Issue 18 | March 2011

Agency

DDB Stockholm AB

Creative Team

Account Director: Thomas Brenemark; Account Manager: Tina Munck/Johanna Tornblom; Web Producer: Sandra Kaludjercic Bergman/Linda Eriksson; Creative Director: Andreas Dahlquist; Art Director: Fredrik Lund, Simon Mogren, Frederik Simonsson; Copywriter: Patrik Dry, Magnus Jakobsson, Linus Ostholm; Original: Patrik Oscarsson

Production Team

Acne Digital

Date

October 2010

Background

There was a time when every young man in Sweden had to do military service. Now, however, the armed forces must compete with every other employer to recruit the best young talent available.

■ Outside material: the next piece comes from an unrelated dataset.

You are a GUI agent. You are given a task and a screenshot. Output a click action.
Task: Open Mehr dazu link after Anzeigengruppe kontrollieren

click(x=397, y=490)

The problem is, how do you make 18-25 year old men and women see the army or navy as an interesting and attractive career opportunity when it is generally regarded as a playground for bullies and dimwits?

Idea

Continuing the campaign thought of ‘Do you have what it takes?’, the Swedish Armed Forces wanted to focus on the abilities of potential recruits to be both mentally agile and physically co-ordinated.

Direct mail was central to the execution in driving traffic to the website, where visitors could try a series of tests designed to challenge them.

The mailing was itself a puzzle that needed to be solved, a large piece of paper which had to be folded in a precise way in order to make visible a code. This code unlocked the website and a further series of tests.

The mailing was effective in weeding out unsuitable candidates in that many people found the puzzle too difficult to solve.

Results

5600 applicants. The goal was 3600.

Our Thoughts

Mail is often more powerful when used in tandem with digital than either medium is on its own, and this is a great example. The pack intrigues and provokes the recipient sufficiently for him (or her) to want to follow the link and continue the experience online.

The important word in that sentence was ‘continue’. The mailing is an integral part of the whole experience in itself rather than just an invitation to go to a website where the fun can begin.

If creativity is about solving problems (and I believe it is) then this is stupendously creative. Because, oh boy, do the Armed Forces have a problem? Almost everyone perceives them as institutions where being stupid is necessary and being a bully is helpful. Added to which, if you do your job properly you have a good chance of being killed.

Amazingly, this campaign has changed, and is continuing to change, those perceptions.